If practical ethics is supposed to be a guide to conduct in the social and political world, then those who would teach it as an academic subject should be careful to work with an appropriate degree of understanding of social and political realities.
Peter Singer is one of the most influential teachers of practical ethics in the world, who actively strives to extend his influence beyond his immediate classrooms at Princeton University in order to make the world a better place. His words get heard. This has just come through from Reuters:
‘A high earner in the corporate world who is giving away large sums can create more social gain than if they did charity work, said Peter Singer, who teaches at Princeton University.’
I was flabbergasted at this piece of arch academic abstruseness, and just had to read on. This is the story of one of his brightest students:
‘Matt Wage came top of his class at Princeton, where he was taught by Singer. There, he and his friends looked at research which said it costs “around $3,340” to save a life, and Wage looked at how best he could set about helping.
Charity 80,000 Hours, named for the time a typical person spends at work during their life, helps people pursue ethical careers. “Some people have skills that are better suited to earning money than doing good directly,” its website says.
Wage decided this applied to him. He accepted a job, with a fat salary attached, in an arbitrage trading firm on Wall Street, with the explicit purpose of doing what 80,000 Hours calls “earning to give”.
Rather than selling out his ideals on Wall Street, Wage is living up to them, giving around half his pretax salary to charities which, according to his research, are most efficient. “I find it very fulfilling,” said Wage, who is now based in Hong Kong.’
This is a real life reductio ad absurdum of the radically individualistic approach to ethics that takes leave of any sense of social and political theory. It ignores how these Wall Street firms and their grotesquely overpaid functionaries “earn” massive amounts of money by actually producing nothing and simply repackaging various complicated arrangements of others’ indebtedness with the result of inflicting untold human suffering amongst those on the unfortunate side of global inequality.
It merely adds insult to injury to suggest that organisations which engage in actual charitable service of some real kind are less worthy of benefiting from the skills of smart young people whose background offers them a path to Wall Street.
Even within the academic world there is considerable current debate about whether philanthropy does more harm than good, addressing such questions as “Can Charitable Compensation Diminish Complicity?”

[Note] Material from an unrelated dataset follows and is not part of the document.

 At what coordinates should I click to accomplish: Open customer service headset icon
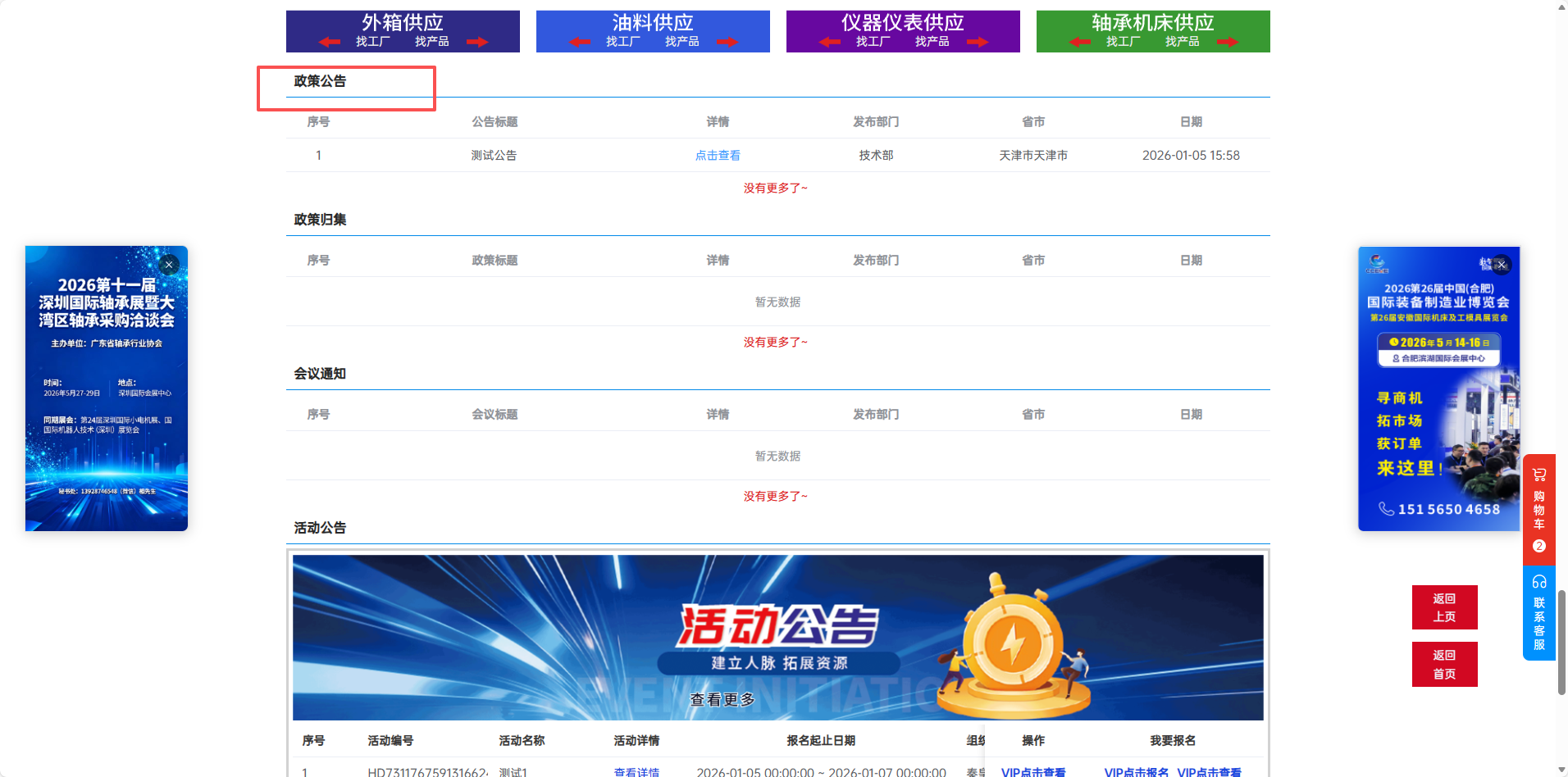(1538, 582)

Meanwhile, the likes of Matt Wage can “earn” 50% of a Wall Street salary, plus whatever pecuniary perks, in addition to the personal satisfaction of doing the maximum amount of good of which they are capable. This with the apparent blessing of Peter Singer.
I presently calculate that I can do most good as a teacher of ethics by directing students’ attention, instead, to the recent encyclical of Pope Francis. Laudato Si is in touch with socio-economic truth as well as the springs of individual human action. I look forward to publishing blogs on this more edifying text.